Source passage ->

===============

Binge v. Heavy Drinking

  • Binge drinking, the most common form of drinking, is defined as consuming
    • For women, 4 or more drinks during a single occasion.
    • For men, 5 or more drinks during a single occasion.
  • Heavy drinking is defined as consuming
    • For women, 8 or more drinks per week.
    • For men, 15 or more drinks per week.

What is moderate drinking?

The Dietary Guidelines for Americans defines moderate drinking as no more than 1 drink per day for women and no more than 2 drinks per day for men. 

If you are of the following, experts say alcohol shouldn't be consumed at all:

  • Pregnant or trying to become pregnant.
  • Taking prescription or over-the-counter medications that may cause harmful reactions when mixed with alcohol.
  • Younger than age 21.
  • Recovering from alcoholism or are unable to control the amount they drink.
  • Suffering from a medical condition that may be worsened by alcohol.
  • Driving, planning to drive, or participating in other activities requiring skill, coordination, and alertness.

===============

Records shown ->
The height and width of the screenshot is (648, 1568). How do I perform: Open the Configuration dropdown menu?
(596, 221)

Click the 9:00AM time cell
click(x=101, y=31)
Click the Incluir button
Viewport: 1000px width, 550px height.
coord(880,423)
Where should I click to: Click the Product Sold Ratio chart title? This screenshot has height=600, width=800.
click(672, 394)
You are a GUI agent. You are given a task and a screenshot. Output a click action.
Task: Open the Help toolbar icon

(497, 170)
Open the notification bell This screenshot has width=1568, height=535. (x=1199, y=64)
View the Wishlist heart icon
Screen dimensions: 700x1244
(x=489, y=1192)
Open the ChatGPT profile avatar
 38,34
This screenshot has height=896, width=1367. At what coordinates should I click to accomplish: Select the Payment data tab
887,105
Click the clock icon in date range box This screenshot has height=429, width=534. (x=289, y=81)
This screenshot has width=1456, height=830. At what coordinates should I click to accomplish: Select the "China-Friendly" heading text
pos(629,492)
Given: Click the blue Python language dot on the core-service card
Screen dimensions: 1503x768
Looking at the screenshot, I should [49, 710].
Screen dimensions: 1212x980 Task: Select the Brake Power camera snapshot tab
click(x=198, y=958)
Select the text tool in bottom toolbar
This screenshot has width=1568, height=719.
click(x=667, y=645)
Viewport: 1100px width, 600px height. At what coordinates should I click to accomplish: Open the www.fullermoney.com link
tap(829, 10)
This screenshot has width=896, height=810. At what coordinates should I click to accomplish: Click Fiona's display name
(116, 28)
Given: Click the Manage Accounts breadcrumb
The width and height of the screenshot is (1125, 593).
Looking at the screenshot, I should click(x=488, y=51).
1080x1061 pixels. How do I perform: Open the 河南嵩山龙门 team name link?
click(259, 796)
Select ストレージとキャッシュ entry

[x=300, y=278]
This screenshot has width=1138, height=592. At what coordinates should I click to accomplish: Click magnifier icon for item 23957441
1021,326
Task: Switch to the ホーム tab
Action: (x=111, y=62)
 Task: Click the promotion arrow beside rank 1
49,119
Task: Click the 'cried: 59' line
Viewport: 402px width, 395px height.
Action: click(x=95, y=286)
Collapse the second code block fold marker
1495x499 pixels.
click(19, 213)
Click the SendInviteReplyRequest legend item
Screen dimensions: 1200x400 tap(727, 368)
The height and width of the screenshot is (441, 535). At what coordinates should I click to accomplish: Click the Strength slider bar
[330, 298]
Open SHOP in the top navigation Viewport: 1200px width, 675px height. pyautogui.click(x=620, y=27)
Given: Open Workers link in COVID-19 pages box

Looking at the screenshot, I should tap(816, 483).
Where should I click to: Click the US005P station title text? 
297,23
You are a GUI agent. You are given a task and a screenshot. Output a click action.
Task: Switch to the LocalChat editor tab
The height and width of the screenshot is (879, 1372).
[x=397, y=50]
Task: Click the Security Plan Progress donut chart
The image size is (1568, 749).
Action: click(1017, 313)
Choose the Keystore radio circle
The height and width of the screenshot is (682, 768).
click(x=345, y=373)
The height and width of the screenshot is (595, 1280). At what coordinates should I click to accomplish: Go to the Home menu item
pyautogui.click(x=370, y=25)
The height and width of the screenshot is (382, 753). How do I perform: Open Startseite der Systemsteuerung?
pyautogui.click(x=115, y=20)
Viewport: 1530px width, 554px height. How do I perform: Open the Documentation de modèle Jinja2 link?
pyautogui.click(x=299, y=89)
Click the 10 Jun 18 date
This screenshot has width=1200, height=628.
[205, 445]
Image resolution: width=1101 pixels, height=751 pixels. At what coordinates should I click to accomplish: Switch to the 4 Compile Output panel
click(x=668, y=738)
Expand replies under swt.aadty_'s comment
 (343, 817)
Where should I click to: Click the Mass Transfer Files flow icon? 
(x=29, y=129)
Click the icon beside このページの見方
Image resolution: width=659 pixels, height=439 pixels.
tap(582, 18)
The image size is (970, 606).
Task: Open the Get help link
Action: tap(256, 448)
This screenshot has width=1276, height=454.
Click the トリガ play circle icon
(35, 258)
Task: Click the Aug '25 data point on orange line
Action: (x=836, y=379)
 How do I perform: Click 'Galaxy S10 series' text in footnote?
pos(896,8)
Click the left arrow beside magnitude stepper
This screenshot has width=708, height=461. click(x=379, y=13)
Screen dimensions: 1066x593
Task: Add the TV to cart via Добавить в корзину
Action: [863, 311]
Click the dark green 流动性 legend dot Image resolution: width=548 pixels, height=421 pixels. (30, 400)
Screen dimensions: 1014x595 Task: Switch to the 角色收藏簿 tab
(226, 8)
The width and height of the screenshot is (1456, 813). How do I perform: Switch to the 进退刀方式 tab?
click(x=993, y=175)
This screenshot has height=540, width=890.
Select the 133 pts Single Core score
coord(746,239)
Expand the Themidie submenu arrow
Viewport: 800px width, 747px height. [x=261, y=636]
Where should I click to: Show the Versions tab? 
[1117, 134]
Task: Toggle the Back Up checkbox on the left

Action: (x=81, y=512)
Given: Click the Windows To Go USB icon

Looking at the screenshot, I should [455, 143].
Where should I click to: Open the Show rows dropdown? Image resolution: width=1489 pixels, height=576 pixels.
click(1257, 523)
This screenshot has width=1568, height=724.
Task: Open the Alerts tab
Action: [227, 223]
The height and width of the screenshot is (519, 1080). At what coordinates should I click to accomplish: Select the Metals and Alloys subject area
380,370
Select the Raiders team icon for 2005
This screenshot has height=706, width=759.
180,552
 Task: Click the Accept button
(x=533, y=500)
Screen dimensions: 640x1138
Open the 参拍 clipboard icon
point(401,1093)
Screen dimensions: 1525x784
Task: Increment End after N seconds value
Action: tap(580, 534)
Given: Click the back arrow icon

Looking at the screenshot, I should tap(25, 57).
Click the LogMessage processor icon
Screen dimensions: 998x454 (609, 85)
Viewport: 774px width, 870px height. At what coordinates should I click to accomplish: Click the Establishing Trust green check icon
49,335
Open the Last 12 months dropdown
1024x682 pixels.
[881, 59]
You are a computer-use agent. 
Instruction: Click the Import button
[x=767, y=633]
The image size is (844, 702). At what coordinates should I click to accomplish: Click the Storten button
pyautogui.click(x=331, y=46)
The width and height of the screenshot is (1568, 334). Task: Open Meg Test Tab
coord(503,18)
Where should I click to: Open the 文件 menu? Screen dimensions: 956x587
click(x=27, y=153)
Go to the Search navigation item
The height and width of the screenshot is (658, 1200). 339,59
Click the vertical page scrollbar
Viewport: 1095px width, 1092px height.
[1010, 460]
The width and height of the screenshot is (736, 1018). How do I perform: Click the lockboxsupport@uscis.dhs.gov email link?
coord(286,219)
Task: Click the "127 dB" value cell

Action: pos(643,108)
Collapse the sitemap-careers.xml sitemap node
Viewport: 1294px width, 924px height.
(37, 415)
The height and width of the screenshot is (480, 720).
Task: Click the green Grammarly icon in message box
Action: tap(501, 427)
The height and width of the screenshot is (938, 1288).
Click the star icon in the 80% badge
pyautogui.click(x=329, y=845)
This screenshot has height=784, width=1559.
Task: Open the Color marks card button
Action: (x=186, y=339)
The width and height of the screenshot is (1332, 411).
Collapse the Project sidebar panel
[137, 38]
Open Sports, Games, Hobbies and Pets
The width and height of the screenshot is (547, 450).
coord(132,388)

===============

Problems and tasks ->
[A] Answer these from the passage on binge and heavy drinking:
(i) How many drinks per week count as heavy drinking for men?
(ii) Which publication defines moderate drinking?
(iii) Under what age should a person not consume alcohol at all?
[B] Decide whether each statement agrees with the passage on binge and heavy drinking. Answer yes or no, and quote the words that decide it.
(i) Binge drinking is the most common form of drinking.
(ii) Moderate drinking for women means no more than 2 drinks per day.
(iii) For women, binge drinking means 5 or more drinks during a single occasion.
[C] Please quote from the passage on binge and heavy drinking the part that opens with the words containing "Binge v. Heavy" and closes with "day for men.".

Answers to the exercises ->
[A]
(i) 15 or more drinks per week.
(ii) The Dietary Guidelines for Americans.
(iii) 21.

[B]
(i) Yes: "Binge drinking, the most common form of drinking"
(ii) No: "no more than 1 drink per day for women"
(iii) No: "For women, 4 or more drinks during a single occasion."

[C]
Binge v. Heavy Drinking

  • Binge drinking, the most common form of drinking, is defined as consuming
    • For women, 4 or more drinks during a single occasion.
    • For men, 5 or more drinks during a single occasion.
  • Heavy drinking is defined as consuming
    • For women, 8 or more drinks per week.
    • For men, 15 or more drinks per week.

What is moderate drinking?

The Dietary Guidelines for Americans defines moderate drinking as no more than 1 drink per day for women and no more than 2 drinks per day for men.